All Five Smartphones Survive Pwn2Own Contest

← Back to Stories (view on slashdot.org)

All Five Smartphones Survive Pwn2Own Contest

Posted by Soulskill on Wednesday March 25, 2009 @01:41AM from the can't-hit-a-mobile-target dept.

CWmike writes "Although three of the four browsers that were targets in the PWN2OWN hacking contest quickly fell to a pair of researchers, none of the smartphones were successfully exploited.
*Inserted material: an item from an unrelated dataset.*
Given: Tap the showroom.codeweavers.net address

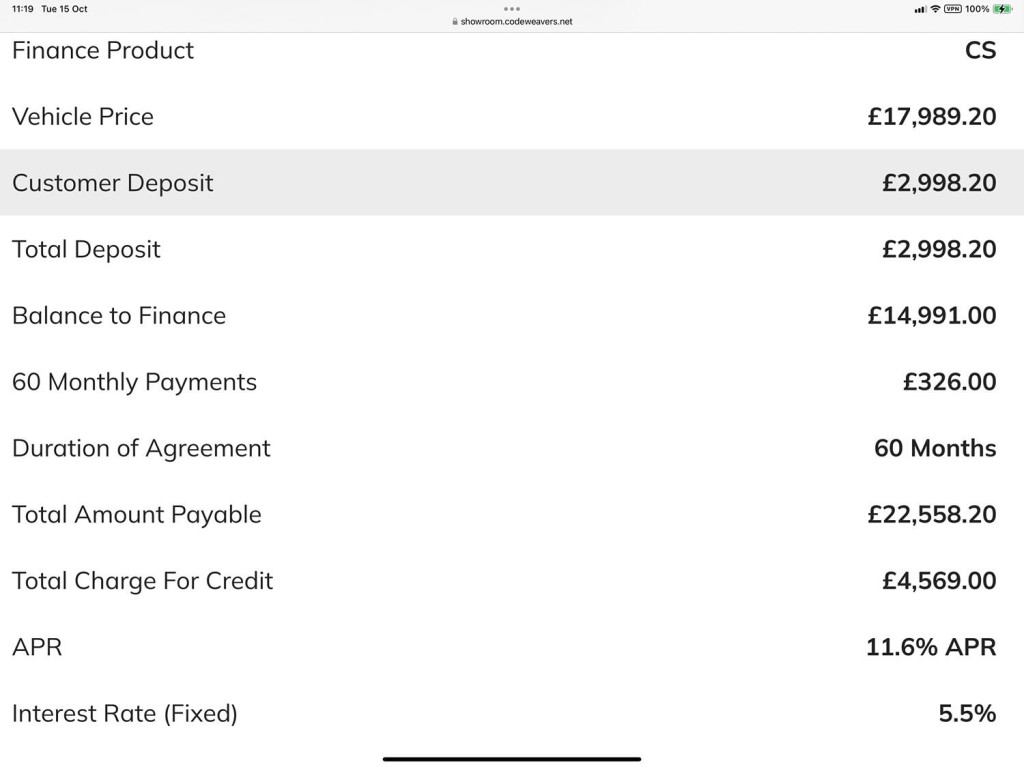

TippingPoint had offered $10,000 for each exploit on any of the phones, which included the iPhone and the BlackBerry, as well as phones running the Windows Mobile, Symbian and Android operating systems. 'With the mobile devices so limited on memory and processing power, a lot of [researchers'] main exploit techniques are not able to work,' said TippingPoint's Terri Forslof. 'Take, for example, [Charlie] Miller's Safari exploit,' referring to Miller's 10-second hack of a MacBook via an unpatched Safari vulnerability that he'd known about for more than a year. 'People wondered why wouldn't it work on the iPhone, why didn't he go for the $10,000?' she said. 'The vulnerability is absolutely there, but it's a lot tougher to exploit on the iPhone.'" Chrome was the only browser at the contest that was not successfully exploited. We previously discussed day one of the contest, and a summary of day two is available as well.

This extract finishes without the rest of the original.